Deux articles publiés dans le numéro du 25 juin 1973 des Physical ReviewLetters (organe de la Société américaine de physique), écrits par deux brillants étudiants américains, H. David Politzer (né en 1949) et Franck Wilczek (né en 1951), et le directeur de thèse du second, David Gross (né en 1941), démontrent une étonnante propriété d’une classe de théories, propriété qui sera plus tard appelée « liberté asymptotique » et qui s’avérera décisive pour la compréhension des interactions nucléaires fortes.

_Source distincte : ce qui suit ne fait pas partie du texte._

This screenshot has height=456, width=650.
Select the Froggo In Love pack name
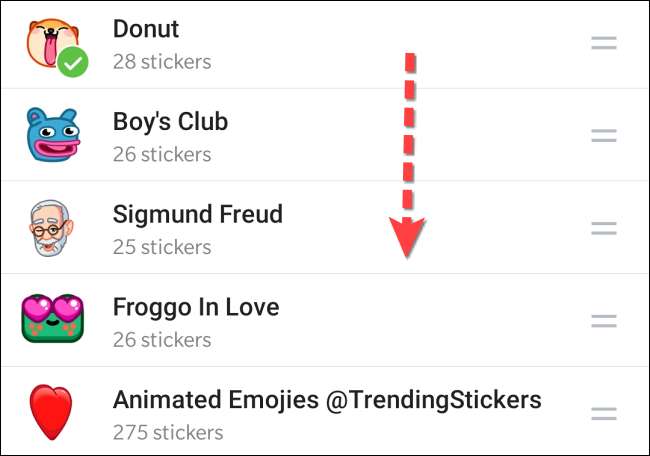pyautogui.click(x=195, y=306)
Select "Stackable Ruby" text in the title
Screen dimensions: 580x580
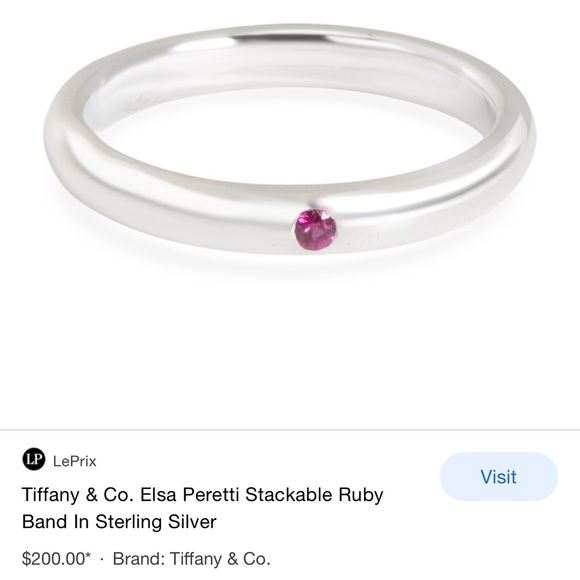314,495
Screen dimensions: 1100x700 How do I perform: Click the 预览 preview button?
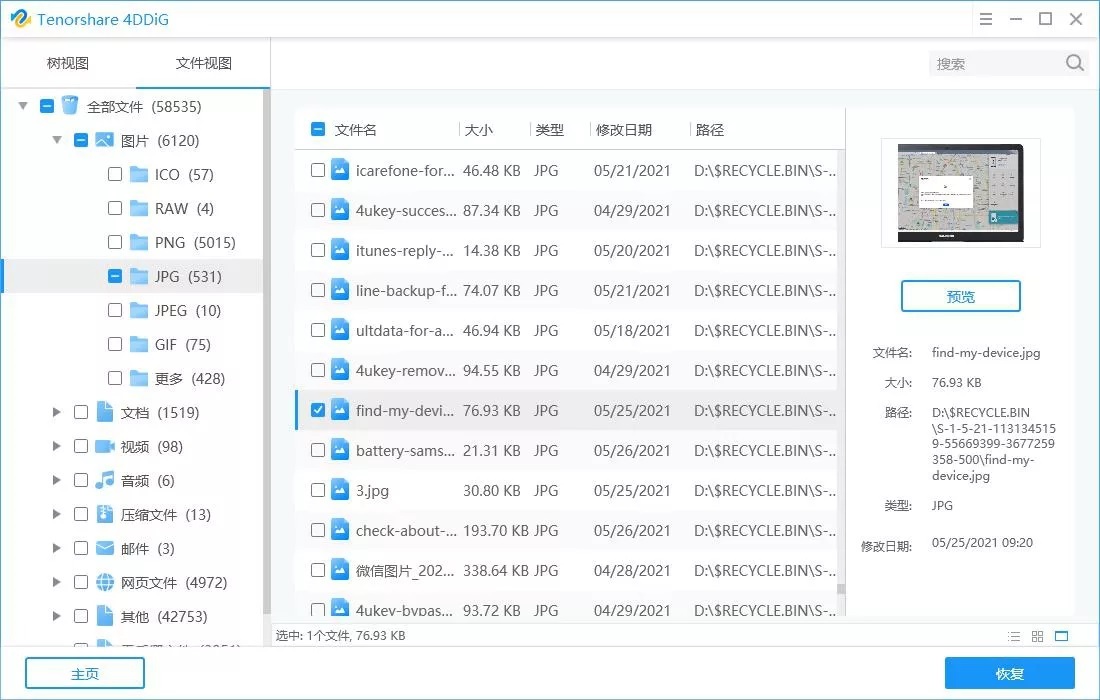coord(960,296)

Les physiciens des particules s’interrogeaient depuis quelques années sur l’interprétation de résultats surprenants obtenus au nouvel accélérateur linéaire à électrons de Stanford (Californie) : la probabilité qu’un électron soit fortement dévié lors de sa collision avec un proton était égale à la somme des probabilités de réaction sur quelques « partons », des objets quasi ponctuels présents à l’intérieur du proton, probabilités calculées en supposant que ces objets étaient insensibles à l’interaction nucléaire forte. Par ailleurs, des physiciens mathématiciens avaient proposé d’élargir les théories construites sur le modèle de l’électrodynamique quantique à une classe – les « théories de jauge non abéliennes » – apte à décrire des interactions plus complexes, par exemple les interactions nucléaires, faibles ou fortes, qui défiaient l’imagination des théoriciens depuis des décennies.

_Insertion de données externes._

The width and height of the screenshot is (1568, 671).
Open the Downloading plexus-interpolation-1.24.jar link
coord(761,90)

Les deux articles interrogeaient donc particulièrement le comportement à courte distance de ces théories, et en particulier le phénomène appelé écrantage, commun à toute description quantique : lorsqu’on mesure une charge électrique par exemple, il faut tenir compte de la capacité d’apparition éphémère de paires électron-positron dans le vide entourant cette charge, ce qui conduit à un phénomène d’atténuation effective des charges. Plus les charges sont éloignées, plus cet écrantage est efficace et on est donc conduit à définir une charge électrique effective qui décroît à grande distance. En menant à bien le calcul difficile de cet effet dans les nouvelles théories, Politzer, Wilczek et Gross démontrèrent que l’effet était souvent inversé : la charge effective s’atténue à courte distance si bien que des théories décrivant des interactions fortes à longue distance n’empêchent pas leurs champs élémentaires d’apparaître comme quasi libres à courte distance.

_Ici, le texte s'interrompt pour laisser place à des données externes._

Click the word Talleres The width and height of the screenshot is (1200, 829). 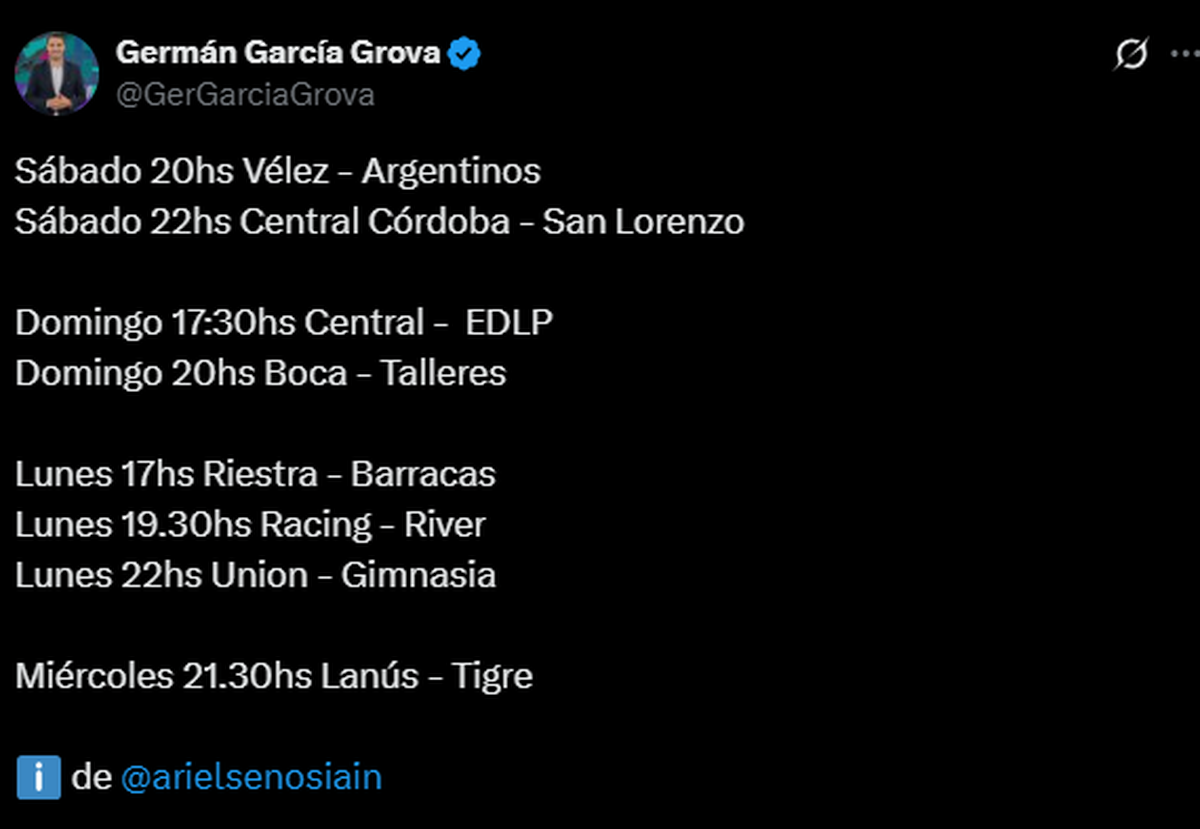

Si l’article de Politzer (« Reliable perturbative results for strong interactions? ») ne s’intéressait pas particulièrement à l’approche de la chromodynamique quantique, celui de Gross et Wilczek (« Ultraviolet behavior of non-abelian gauge theories ») soulignait que le résultat obtenu s’applique particulièrement bien à cette nouvelle théorie des interactions nucléaires fortes dont les champs fondamentaux – quarks et gluons – sont les constituants élémentaires de la matière. Les auteurs notaient qu’il expliquait le résultat expérimental observé à Stanford : les partons observés sont les « quarks » dont la charge dite « de couleur » décroît à courte distance, à cause de leurs interactions entre les gluons ainsi que du fait des interactions entre les gluons porteurs eux aussi d’une charge de couleur.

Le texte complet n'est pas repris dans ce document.